When should you seek help from a mental health professional for this type of anxiety?
 
If you find that you like the idea of travel, but it’s becoming so challenging that you’re avoiding vacations or a work-related trip, then the prospect of travel is interfering with your quality of life.
 
Give yourself ample lead time to work with a mental health professional before your next trip, especially if you’re not interested in medication to help overcome the fear.
 
How can a mental health expert help?
 
A psychiatrist can be helpful if you want medication to help ease your anxiety. Many fearful flyers will opt for medication, especially if they don’t have to fly very often. Depending on what the psychiatrist prescribes, you’ll want to make sure you get good results from the medication and that it doesn’t cause unpleasant side effects.
 
Cognitive behavior therapy (CBT) has a strong track record for effectively treating anxiety. This type of psychotherapy focuses on how you can challenge those “What if” type of thoughts, as well as help you to overcome the avoidance that can occur as a result of being afraid.
 
Do some trips provoke more anxiety than others?

What provokes anxiety differs from person to person. This is definitely not a ‘one size fits all’ phenomenon. It may be useful to separate out if you’re afraid of the act of traveling or the destination.
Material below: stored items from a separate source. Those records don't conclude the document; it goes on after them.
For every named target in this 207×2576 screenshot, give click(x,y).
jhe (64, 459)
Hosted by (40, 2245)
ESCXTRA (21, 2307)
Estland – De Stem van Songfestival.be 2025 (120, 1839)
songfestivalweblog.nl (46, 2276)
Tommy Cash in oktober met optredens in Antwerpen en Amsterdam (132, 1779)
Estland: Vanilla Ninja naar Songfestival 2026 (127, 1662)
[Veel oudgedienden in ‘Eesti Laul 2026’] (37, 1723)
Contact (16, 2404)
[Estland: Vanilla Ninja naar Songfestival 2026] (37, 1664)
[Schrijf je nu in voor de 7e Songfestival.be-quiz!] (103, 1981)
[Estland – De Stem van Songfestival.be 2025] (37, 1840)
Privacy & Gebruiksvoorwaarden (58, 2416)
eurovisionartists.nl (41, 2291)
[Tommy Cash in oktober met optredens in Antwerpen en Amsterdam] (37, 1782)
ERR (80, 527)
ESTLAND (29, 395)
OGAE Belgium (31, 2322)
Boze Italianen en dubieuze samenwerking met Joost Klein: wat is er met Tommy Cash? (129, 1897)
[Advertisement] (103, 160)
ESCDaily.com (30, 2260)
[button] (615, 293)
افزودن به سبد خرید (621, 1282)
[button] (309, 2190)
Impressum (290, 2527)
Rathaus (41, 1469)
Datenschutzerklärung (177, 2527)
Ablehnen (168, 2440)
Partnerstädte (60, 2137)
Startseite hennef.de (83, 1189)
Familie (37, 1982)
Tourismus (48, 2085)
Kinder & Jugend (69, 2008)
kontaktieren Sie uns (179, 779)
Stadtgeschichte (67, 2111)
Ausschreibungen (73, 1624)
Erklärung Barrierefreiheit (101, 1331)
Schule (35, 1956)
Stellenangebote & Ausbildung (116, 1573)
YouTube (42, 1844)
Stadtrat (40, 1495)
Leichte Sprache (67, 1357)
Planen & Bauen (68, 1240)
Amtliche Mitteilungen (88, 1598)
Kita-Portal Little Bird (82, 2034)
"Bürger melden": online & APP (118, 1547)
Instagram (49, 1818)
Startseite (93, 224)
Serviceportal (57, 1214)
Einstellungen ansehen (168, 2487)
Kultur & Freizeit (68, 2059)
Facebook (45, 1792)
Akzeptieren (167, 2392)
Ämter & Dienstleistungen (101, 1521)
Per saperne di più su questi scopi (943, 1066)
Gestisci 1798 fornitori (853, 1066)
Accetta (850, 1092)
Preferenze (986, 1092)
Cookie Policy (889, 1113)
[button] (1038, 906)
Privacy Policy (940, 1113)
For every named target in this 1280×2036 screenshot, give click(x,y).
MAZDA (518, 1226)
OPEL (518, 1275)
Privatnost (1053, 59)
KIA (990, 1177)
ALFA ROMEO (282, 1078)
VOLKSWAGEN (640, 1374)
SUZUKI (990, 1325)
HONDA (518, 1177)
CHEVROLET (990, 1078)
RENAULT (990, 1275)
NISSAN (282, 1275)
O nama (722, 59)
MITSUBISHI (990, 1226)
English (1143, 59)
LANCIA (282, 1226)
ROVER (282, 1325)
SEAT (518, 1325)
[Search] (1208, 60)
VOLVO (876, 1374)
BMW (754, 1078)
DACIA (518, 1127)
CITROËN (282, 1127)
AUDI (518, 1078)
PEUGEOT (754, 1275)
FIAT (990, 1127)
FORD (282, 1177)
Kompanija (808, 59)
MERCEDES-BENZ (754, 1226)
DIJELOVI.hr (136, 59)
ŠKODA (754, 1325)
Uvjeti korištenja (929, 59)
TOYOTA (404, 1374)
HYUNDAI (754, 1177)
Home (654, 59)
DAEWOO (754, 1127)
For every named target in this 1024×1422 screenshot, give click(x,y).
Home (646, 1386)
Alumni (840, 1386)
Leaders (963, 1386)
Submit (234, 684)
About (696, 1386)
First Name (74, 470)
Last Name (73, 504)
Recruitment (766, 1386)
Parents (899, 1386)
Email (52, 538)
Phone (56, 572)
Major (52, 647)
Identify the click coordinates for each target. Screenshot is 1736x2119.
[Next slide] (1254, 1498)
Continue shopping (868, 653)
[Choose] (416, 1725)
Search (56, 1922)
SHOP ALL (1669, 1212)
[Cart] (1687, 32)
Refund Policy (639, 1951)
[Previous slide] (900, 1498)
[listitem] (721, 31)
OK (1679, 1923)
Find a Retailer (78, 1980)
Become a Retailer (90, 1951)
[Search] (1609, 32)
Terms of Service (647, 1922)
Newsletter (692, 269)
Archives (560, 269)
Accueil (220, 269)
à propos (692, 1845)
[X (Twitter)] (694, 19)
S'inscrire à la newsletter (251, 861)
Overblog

Some people may be fine with domestic travel and not international, or vice versa. Travel to an all-inclusive vacation spot may be idyllic for some, and being “trapped” in a location or on a cruise may be overwhelming for others. It’s important to pinpoint as best you can what your fear is all about.
 
Many people may be apprehensive about travel, especially if this is a new experience. The more you travel, the more you’ll know what to expect.
 
Hopefully, some aspects of travel will become routine, such as going through security checks, and what may be initial anxiety will turn into excitement. Just remember that it’s not unusual to experience anticipatory anxiety with new situations.
 
The more you gain experience, the greater your self-confidence will become. If this isn’t the case, the treatments noted above are very effective at helping people overcome their travel-related fears.
 
Cheryl Carmin is a professor of clinical psychology at The Ohio State University College of Medicine and the director of clinical psychology training in the Department of Psychiatry and Behavioral Health. Her research efforts are focused on evidence-based treatment of anxiety disorders at Ohio State’s Wexner Medical Center.